Yee Jenn Jong, JJ (余振忠)
It’s the 3rd anniversary of GE2011 today and supposedly mid of current term. I randomly googled and found this video which summed up my rollercoaster emotions after 2 months of hard campaigning as a then-newbie. So many people came along the way to help an inexperienced politician. We started with just 2-3 persons walking daily in the first week after I was selected to lead the thrust into Joo Chiat, and it grew into a fairly large team by the end of the campaign. So many residents encouraging us along the way, getting our share of brick-brats, old friends that I found again and many new friends made, and the 5 kg I lost through the daily door-to-door house visits (Alas, the 5 kg was gained back too quickly afterwards and in the wrong places too :>).
Polling day was a mix bag of emotions: Casting my vote at St Pats first thing in morning, then moving from station to station to encourage my polling agents, bumping into residents after their voting who cheered me on, and the tense 2 hours of counting. Up one moment, down the next, and not knowing the results for certain until the last numbers were in.
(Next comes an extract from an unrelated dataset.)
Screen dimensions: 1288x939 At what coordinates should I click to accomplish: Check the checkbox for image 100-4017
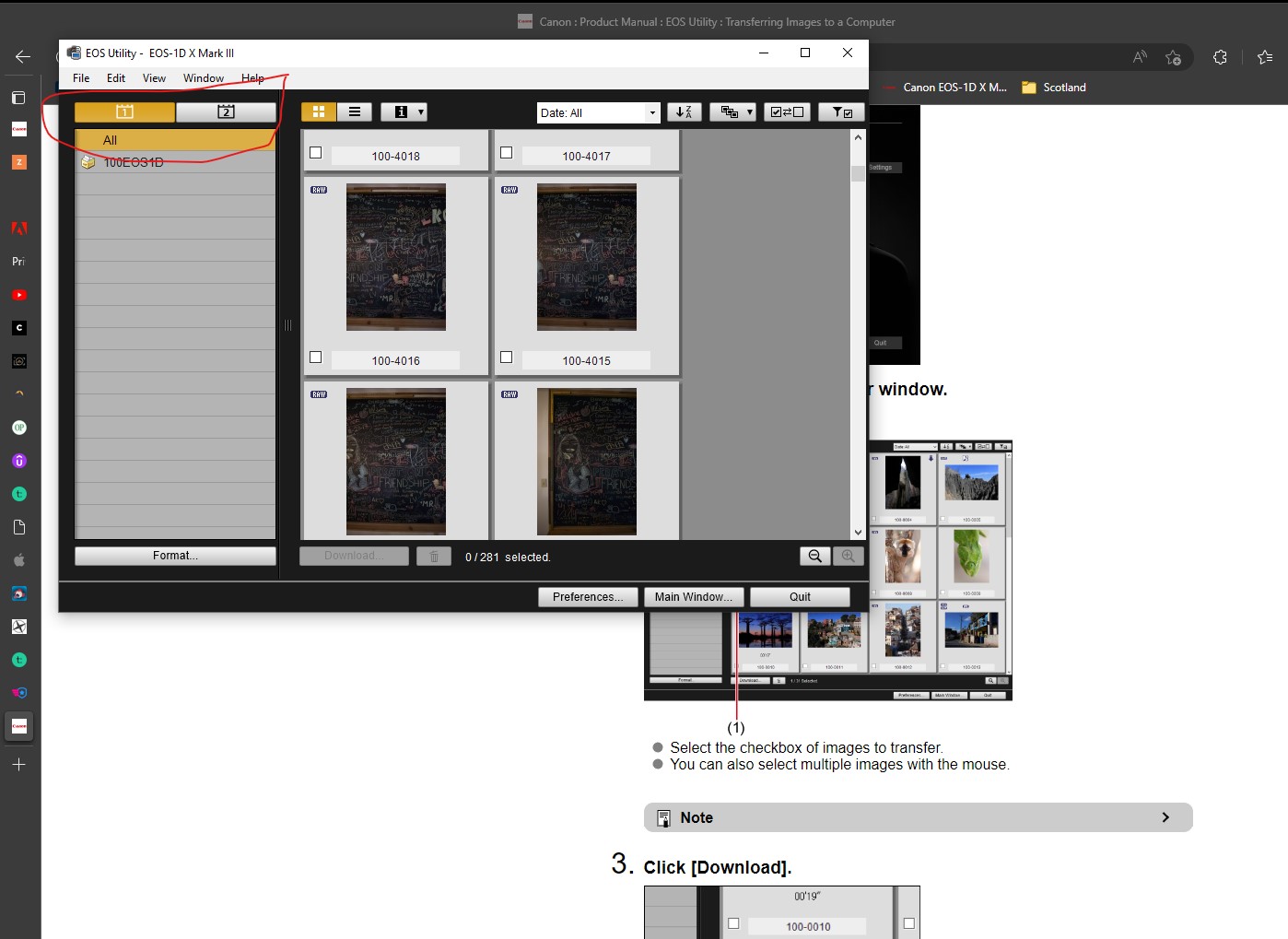pyautogui.click(x=507, y=152)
I was asked if I wanted a recount, because it fell just at the allowed 2% limit. I knew it was quite fruitless as I had witnessed the counting and it was impossible to have a 2% error, but we called the recount anyway just to be absolutely certain.
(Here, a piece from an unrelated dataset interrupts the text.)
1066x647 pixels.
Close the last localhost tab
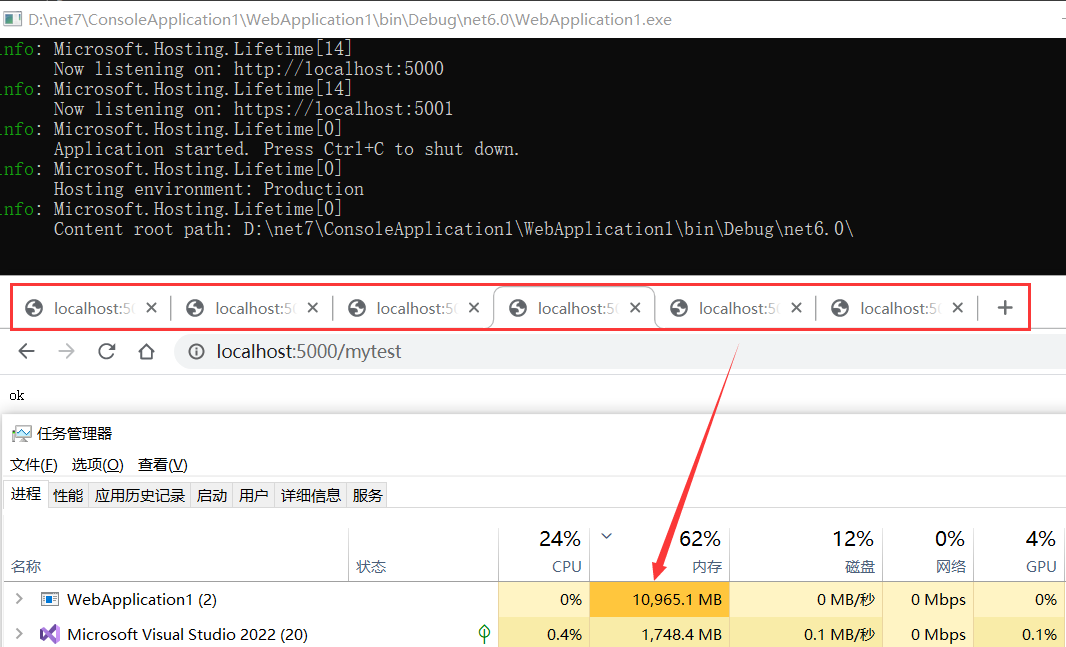957,308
Then began the long drive from Victoria JC counting station to Hougang where we were to assemble for the final results with WP supporters. The two months of events and words in the daily gruelling campaign kept playing through my mind in the 30-min drive: What I could have done better that would have changed the result and the hopes of people which I could not fulfil. One that kept flashing through my mind was that of the retired teacher who phoned me a few days before polling to say “I have been voting for many years with my head. I now believe I must be true to my heart. I am a retiree. I wish to give you something but I have nothing to give. I can only give you my vote.” She was voting for the opposition for the first time. Hers and the hopes of many I met along the way weighed heavily on me as I delivered the short speech in that video, choked with sadness that I had to disappoint them.
I was glad though that the day ended with the major breakthrough of a GRC going to the opposition for the first time, that supposedly impenetrable fortress designed to keep the opposition from playing any big role in local politics. It led the way to two more consecutive by-election victories for the WP subsequently.
Enough of recollections on this GE2011 anniversary morning and back to the long work to build for the future.
Joo Chiat WP candidate Yee Jenn Jong 110507
What our media stopped showing after 1:30 can...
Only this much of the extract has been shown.